=== Stored entries ===
++++++++++

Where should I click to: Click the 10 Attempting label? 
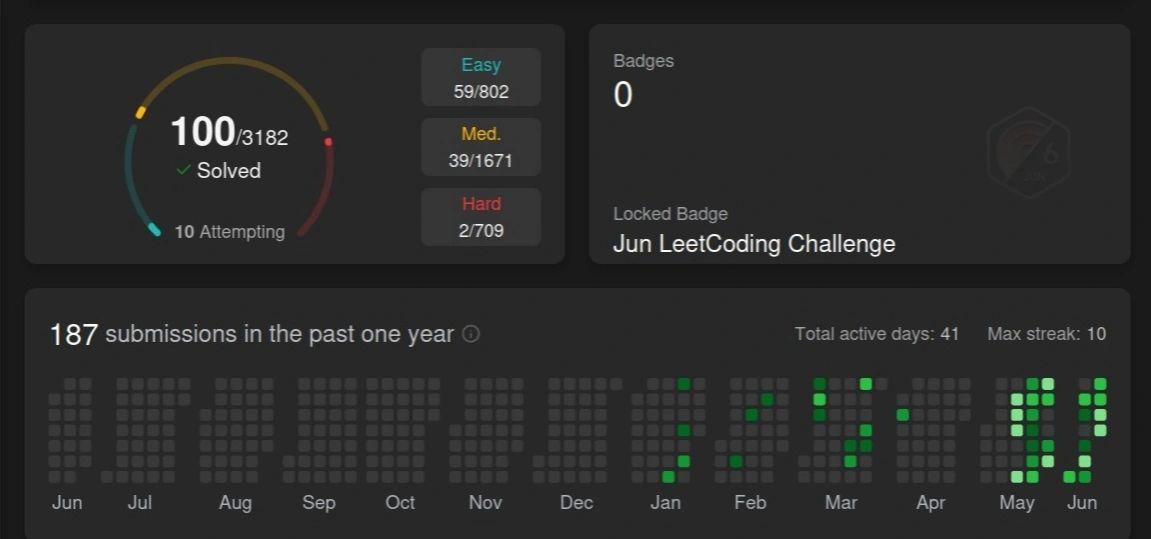[229, 231]
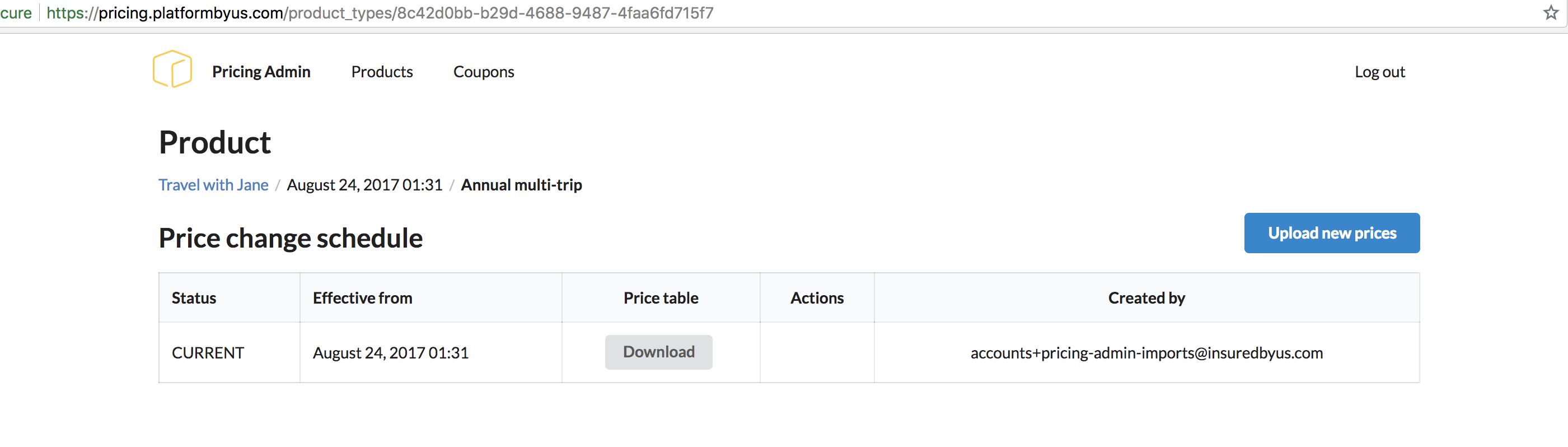Screen dimensions: 1568x447
Task: Follow the Travel with Jane breadcrumb link
Action: coord(213,185)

++++++++++

=== PROBLEM STATEMENT ===
All records must be output exactly as they are, except for the pictures, which are left out.

=== RESULT OF THIS EXERCISE ===
Where should I click to: Click the 10 Attempting label? 
[229, 231]
Screen dimensions: 1568x447
Task: Follow the Travel with Jane breadcrumb link
Action: coord(213,185)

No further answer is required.